Der BGH hat die Unterlassungsklage für zulässig erachtet. Bei Klagen dieser Art muss der Klageantrag die beanstandeten Bestimmungen der Allgemeinen Geschäftsbedingungen (AGB) im Wortlaut enthalten, anderenfalls ist die Klage unzulässig. Ist streitig, ob eine vom Kläger beanstandete Klausel in dieser Fassung vom Beklagten tatsächlich verwendet wird, reicht es für die Zulässigkeit der Klage aus, wenn unter Angabe des zugrunde liegenden Lebenssachverhalts die Verwendung der bestimmten Klausel behauptet und deren konkreter Wortlaut im Klageantrag wörtlich wiedergegeben wird; ob die beanstandete Klausel in dieser Fassung tatsächlich Verwendung findet, ist demgegenüber eine Frage der Begründetheit der Klage. Den hiernach bestehenden Zulässigkeitsvoraussetzungen genügt vorliegend das Klagevorbringen.

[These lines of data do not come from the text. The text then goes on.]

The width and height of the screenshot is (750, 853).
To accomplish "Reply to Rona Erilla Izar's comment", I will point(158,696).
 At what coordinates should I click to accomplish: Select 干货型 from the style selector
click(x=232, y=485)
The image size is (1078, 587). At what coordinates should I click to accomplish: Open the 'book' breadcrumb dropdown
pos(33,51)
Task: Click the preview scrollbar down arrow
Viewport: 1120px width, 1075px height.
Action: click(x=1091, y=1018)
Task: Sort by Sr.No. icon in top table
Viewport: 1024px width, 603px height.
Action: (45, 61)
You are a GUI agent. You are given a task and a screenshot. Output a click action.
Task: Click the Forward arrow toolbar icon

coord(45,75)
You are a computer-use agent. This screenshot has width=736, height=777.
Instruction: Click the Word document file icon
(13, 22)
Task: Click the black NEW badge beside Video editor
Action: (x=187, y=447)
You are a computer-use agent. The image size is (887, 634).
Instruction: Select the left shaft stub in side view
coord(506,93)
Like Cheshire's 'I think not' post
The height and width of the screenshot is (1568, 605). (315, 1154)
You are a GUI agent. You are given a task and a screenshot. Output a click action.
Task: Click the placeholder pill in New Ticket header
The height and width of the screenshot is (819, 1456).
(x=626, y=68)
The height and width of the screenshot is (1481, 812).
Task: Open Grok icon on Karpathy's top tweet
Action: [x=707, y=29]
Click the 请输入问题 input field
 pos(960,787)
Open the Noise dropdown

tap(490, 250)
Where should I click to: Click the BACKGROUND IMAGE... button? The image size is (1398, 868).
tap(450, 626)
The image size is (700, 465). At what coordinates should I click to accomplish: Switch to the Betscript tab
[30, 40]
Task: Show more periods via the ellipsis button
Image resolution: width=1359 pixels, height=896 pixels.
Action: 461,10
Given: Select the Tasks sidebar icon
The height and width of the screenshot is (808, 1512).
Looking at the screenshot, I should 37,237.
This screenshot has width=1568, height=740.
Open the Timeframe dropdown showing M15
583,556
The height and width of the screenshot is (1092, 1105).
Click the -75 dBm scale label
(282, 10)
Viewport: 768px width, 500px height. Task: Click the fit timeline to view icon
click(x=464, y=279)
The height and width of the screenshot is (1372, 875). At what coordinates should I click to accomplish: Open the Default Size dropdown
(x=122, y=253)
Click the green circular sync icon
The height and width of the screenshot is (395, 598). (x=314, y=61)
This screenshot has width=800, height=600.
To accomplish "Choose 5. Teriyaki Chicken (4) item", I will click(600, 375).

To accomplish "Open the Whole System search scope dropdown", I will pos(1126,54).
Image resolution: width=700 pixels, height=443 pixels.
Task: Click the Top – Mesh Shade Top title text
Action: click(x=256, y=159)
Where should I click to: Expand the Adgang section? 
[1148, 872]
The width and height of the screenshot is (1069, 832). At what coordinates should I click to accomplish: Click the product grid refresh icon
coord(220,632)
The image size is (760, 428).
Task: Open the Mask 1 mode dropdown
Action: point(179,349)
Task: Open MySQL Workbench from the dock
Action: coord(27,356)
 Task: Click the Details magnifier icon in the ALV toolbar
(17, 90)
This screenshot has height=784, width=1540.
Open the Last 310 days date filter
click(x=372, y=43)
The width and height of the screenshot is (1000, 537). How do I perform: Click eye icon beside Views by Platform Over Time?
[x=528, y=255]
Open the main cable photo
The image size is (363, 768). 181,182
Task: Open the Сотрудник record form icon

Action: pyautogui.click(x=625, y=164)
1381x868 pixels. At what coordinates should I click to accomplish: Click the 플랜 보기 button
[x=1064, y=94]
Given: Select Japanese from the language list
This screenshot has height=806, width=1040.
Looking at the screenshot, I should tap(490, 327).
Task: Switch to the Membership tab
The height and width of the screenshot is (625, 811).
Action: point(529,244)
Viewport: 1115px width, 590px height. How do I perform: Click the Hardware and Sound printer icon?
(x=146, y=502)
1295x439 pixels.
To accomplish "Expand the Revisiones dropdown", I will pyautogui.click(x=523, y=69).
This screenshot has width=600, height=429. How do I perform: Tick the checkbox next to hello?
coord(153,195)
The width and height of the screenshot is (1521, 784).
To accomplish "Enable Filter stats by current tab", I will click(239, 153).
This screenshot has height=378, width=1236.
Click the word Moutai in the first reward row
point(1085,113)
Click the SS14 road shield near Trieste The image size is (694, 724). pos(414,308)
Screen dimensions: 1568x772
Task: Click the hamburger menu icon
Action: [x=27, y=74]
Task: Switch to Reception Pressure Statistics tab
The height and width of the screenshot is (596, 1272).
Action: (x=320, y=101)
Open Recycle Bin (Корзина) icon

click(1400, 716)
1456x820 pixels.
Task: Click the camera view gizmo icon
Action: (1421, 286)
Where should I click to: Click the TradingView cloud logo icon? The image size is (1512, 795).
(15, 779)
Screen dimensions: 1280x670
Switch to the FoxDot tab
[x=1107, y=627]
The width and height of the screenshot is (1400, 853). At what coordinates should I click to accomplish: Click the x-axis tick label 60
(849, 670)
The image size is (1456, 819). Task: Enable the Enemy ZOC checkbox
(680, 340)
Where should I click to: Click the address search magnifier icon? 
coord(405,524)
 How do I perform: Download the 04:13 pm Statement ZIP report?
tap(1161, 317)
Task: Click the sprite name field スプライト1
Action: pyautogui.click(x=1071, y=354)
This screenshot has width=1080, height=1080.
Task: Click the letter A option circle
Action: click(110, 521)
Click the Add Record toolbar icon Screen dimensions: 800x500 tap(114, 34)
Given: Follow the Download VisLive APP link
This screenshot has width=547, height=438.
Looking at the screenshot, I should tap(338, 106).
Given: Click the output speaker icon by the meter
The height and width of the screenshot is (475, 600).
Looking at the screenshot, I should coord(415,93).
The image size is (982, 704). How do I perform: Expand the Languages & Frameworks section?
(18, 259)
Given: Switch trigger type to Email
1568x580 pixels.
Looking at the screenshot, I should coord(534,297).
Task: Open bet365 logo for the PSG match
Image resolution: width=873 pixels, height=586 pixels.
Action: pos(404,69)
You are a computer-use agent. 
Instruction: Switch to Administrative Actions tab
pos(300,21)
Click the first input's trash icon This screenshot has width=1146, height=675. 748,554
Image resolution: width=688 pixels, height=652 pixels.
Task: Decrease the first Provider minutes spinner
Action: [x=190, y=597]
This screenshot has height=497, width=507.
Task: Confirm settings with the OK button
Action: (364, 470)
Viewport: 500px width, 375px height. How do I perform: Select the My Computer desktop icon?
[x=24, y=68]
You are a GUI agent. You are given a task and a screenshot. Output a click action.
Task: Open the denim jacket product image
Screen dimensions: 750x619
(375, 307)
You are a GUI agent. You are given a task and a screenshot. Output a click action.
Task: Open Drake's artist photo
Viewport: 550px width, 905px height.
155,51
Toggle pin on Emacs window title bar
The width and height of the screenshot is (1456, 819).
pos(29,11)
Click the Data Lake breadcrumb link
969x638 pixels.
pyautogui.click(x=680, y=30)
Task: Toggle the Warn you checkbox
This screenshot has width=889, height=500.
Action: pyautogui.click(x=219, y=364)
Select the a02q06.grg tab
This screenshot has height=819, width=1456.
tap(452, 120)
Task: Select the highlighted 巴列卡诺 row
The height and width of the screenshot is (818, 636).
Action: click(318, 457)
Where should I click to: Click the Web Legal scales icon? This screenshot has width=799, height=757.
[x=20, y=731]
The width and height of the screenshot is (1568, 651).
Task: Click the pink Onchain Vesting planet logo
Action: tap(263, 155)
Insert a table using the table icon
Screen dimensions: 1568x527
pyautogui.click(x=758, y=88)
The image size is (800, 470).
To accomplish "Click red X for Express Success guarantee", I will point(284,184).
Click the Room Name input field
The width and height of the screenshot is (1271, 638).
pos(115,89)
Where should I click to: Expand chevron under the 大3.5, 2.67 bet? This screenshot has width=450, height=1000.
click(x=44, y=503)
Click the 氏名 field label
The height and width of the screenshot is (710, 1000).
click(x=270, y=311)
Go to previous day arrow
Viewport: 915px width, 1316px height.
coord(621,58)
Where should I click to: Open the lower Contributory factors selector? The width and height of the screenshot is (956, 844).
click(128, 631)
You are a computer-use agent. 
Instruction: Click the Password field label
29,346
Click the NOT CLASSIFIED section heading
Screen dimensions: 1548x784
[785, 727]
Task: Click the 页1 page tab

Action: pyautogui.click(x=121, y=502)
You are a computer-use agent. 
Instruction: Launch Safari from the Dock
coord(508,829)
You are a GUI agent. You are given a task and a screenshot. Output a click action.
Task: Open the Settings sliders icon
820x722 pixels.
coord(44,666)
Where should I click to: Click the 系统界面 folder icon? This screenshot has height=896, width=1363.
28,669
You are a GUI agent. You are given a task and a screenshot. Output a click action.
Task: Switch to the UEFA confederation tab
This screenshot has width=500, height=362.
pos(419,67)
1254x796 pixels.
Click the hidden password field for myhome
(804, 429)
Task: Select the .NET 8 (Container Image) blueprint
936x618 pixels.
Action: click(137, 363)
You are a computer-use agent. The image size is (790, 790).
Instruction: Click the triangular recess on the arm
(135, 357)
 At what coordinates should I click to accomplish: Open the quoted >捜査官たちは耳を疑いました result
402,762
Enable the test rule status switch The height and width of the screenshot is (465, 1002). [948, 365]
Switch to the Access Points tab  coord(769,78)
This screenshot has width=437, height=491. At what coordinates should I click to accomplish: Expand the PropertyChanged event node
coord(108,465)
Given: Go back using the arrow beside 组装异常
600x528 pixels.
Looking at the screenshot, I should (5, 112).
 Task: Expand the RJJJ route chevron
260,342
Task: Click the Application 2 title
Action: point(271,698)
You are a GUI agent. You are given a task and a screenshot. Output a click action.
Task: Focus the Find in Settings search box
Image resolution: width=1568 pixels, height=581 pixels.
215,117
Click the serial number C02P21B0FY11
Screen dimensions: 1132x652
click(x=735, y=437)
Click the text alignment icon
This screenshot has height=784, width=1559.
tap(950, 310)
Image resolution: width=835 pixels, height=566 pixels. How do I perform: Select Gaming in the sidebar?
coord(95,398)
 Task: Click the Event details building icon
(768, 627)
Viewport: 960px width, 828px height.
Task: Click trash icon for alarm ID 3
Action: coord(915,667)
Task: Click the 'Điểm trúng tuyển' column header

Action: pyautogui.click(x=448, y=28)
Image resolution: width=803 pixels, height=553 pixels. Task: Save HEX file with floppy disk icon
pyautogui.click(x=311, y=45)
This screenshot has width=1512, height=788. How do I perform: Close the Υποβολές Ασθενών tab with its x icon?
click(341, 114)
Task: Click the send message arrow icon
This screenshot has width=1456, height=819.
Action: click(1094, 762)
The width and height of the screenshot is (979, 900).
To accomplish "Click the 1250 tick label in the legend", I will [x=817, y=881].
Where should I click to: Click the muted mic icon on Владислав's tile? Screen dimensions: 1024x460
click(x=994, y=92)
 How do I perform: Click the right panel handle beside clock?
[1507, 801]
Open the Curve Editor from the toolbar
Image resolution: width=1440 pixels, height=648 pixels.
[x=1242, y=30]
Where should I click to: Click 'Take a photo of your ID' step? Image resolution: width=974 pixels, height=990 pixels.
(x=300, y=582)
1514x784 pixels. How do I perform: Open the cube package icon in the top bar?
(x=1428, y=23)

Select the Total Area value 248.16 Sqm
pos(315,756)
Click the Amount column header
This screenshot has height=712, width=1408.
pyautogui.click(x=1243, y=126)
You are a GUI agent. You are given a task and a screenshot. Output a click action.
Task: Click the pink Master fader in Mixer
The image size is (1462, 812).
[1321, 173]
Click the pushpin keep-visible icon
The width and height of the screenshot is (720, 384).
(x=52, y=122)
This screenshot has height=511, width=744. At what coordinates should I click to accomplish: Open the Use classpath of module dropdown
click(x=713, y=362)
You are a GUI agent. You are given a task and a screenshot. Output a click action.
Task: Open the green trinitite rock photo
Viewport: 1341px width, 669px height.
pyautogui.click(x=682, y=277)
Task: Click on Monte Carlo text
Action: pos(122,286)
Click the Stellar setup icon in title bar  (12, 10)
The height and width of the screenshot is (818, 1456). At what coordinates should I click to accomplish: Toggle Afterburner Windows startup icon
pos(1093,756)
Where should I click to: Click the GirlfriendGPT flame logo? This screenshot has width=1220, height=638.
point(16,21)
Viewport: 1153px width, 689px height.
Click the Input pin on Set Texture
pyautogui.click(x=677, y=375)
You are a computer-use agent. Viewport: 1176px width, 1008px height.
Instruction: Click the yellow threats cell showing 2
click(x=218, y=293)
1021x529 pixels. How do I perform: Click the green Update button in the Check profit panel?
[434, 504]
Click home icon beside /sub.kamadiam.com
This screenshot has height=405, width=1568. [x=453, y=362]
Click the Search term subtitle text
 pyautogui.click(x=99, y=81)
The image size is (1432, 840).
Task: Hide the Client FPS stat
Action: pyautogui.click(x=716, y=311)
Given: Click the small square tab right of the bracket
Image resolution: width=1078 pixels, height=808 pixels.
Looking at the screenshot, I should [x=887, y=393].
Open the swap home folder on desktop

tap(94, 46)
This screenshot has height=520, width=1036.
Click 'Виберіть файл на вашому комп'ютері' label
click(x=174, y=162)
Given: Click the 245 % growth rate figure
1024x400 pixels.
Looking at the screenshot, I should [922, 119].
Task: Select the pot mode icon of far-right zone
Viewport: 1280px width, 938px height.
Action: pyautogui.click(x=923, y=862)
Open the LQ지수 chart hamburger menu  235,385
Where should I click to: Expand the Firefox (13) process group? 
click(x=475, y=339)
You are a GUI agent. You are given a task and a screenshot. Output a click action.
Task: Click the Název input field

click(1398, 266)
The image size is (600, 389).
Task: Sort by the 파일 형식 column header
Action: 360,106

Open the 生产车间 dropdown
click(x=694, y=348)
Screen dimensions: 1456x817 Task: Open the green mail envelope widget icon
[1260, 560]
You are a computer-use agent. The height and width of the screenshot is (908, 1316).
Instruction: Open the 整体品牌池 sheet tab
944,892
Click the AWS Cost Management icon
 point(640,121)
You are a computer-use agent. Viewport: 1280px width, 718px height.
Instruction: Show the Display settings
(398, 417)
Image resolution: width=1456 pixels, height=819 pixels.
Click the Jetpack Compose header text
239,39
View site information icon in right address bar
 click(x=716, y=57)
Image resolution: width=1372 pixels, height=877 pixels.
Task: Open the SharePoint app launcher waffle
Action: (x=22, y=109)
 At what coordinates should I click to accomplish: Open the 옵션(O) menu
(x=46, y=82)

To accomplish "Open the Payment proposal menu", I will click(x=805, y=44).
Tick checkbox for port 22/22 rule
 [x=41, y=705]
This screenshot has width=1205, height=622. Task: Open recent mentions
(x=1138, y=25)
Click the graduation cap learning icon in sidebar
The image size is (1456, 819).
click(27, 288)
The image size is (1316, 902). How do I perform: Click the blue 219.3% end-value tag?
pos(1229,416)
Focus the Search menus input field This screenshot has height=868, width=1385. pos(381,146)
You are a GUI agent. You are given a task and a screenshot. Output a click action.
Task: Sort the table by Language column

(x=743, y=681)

Entgegen der Auffassung des Berufungsgerichts unterliegt die beanstandete Klausel der sog. Inhaltskontrolle, weil sie eine von Rechtsvorschriften abweichende Regelung enthält. Die Klausel ist aufgrund ihres einschränkungslosen Wortlauts ("Jede SMS-TAN") so auszulegen, dass sie ein Entgelt in Höhe von 0,10 Euro für jede TAN vorsieht, die per SMS an den Kunden versendet wird, ohne dass es darauf ankommt, ob diese im Zusammenhang mit der Erteilung eines Zahlungsauftrages eingesetzt wird.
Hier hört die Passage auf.